## Requirement
Note the line where "743x603 pixels." appears in the data below; write it out exactly, along with every line that comes after it to the end.
--- Listed entries Enclosed Below ---
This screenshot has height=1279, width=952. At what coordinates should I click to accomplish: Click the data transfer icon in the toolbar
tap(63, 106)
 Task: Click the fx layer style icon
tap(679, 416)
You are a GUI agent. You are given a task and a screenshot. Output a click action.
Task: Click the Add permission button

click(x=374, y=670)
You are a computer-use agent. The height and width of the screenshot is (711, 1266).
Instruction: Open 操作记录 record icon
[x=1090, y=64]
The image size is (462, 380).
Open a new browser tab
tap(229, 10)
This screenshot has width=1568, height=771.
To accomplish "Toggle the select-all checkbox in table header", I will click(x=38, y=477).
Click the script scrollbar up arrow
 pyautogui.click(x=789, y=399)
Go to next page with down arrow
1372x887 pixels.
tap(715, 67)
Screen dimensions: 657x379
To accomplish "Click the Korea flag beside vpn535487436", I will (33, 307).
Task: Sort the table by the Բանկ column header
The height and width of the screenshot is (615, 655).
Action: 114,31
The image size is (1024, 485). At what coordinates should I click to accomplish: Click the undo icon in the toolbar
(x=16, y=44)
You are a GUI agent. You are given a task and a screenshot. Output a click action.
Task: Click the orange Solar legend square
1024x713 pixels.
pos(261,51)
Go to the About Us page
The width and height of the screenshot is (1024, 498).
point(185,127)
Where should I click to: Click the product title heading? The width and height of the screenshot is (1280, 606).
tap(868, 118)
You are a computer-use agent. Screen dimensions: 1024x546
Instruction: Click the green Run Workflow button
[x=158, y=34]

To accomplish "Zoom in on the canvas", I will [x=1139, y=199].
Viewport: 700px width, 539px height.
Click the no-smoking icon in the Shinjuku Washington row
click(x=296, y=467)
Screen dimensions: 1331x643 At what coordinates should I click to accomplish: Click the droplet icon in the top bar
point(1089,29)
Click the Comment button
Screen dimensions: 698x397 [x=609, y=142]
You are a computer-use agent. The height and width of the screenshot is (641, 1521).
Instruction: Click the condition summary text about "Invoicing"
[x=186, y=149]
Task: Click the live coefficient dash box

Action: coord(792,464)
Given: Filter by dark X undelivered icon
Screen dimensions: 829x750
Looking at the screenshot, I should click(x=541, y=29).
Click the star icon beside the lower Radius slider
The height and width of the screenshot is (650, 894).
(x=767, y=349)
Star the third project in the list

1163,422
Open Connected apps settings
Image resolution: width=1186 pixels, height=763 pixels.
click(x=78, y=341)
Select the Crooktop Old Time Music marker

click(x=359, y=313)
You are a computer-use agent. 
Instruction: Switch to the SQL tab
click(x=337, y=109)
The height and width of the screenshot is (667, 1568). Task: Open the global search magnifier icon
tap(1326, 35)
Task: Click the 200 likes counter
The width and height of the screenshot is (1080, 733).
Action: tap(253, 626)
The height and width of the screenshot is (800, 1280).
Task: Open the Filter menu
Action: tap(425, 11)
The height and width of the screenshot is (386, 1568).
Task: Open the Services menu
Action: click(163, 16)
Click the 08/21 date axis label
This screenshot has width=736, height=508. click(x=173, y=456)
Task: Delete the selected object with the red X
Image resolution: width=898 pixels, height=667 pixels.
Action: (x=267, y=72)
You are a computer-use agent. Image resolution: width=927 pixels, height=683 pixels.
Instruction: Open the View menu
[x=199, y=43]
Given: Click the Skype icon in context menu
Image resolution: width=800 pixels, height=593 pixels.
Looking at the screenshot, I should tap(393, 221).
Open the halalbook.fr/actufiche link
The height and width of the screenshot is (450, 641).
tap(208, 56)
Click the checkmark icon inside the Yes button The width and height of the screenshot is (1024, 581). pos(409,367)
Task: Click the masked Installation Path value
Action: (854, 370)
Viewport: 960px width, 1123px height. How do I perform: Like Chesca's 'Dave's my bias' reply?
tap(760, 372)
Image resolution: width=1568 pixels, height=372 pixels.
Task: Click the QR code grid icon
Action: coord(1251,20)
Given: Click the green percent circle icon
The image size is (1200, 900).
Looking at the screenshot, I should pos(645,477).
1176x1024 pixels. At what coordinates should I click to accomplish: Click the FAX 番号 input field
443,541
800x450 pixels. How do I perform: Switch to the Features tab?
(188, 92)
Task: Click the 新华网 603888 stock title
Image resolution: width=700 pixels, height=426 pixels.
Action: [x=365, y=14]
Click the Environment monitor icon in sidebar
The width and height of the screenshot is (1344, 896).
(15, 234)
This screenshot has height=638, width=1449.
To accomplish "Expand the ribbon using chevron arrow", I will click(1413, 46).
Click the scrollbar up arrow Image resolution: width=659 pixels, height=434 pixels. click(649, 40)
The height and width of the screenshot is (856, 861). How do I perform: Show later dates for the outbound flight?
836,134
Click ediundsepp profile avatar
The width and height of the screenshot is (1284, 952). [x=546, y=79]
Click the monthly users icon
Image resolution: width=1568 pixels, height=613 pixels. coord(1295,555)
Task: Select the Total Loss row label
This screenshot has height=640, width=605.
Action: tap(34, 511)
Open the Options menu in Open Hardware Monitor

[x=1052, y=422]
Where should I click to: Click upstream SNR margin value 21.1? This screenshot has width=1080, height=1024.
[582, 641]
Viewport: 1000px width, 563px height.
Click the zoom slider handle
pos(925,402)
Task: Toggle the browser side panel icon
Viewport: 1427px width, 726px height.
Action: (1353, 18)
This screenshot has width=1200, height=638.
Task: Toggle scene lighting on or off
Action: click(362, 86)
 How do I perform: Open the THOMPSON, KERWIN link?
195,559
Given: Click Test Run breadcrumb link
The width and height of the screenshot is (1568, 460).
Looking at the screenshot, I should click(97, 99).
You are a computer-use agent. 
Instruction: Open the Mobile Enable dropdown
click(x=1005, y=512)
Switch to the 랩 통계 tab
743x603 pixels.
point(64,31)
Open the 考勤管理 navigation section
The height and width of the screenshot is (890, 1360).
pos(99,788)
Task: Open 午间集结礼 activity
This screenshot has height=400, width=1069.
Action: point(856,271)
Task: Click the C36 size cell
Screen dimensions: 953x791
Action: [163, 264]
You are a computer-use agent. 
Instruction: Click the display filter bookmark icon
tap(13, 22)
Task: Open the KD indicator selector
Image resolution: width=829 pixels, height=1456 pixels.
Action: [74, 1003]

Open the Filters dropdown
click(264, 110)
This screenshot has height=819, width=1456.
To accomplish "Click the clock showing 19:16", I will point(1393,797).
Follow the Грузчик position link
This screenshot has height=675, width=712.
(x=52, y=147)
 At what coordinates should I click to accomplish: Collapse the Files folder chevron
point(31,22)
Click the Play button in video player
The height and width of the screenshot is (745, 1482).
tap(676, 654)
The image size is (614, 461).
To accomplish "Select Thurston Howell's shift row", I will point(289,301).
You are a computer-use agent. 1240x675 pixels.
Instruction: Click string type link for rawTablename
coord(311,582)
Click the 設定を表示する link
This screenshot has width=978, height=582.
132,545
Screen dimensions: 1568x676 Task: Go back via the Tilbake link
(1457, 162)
--- End of Enclosed Listed entries ---
## Response area
743x603 pixels.
point(64,31)
Open the 考勤管理 navigation section
The height and width of the screenshot is (890, 1360).
pos(99,788)
Task: Open 午间集结礼 activity
This screenshot has height=400, width=1069.
Action: point(856,271)
Task: Click the C36 size cell
Screen dimensions: 953x791
Action: [163, 264]
You are a computer-use agent. 
Instruction: Click the display filter bookmark icon
tap(13, 22)
Task: Open the KD indicator selector
Image resolution: width=829 pixels, height=1456 pixels.
Action: [74, 1003]

Open the Filters dropdown
click(264, 110)
This screenshot has height=819, width=1456.
To accomplish "Click the clock showing 19:16", I will point(1393,797).
Follow the Грузчик position link
This screenshot has height=675, width=712.
(x=52, y=147)
 At what coordinates should I click to accomplish: Collapse the Files folder chevron
point(31,22)
Click the Play button in video player
The height and width of the screenshot is (745, 1482).
tap(676, 654)
The image size is (614, 461).
To accomplish "Select Thurston Howell's shift row", I will point(289,301).
You are a computer-use agent. 1240x675 pixels.
Instruction: Click string type link for rawTablename
coord(311,582)
Click the 設定を表示する link
This screenshot has width=978, height=582.
132,545
Screen dimensions: 1568x676 Task: Go back via the Tilbake link
(1457, 162)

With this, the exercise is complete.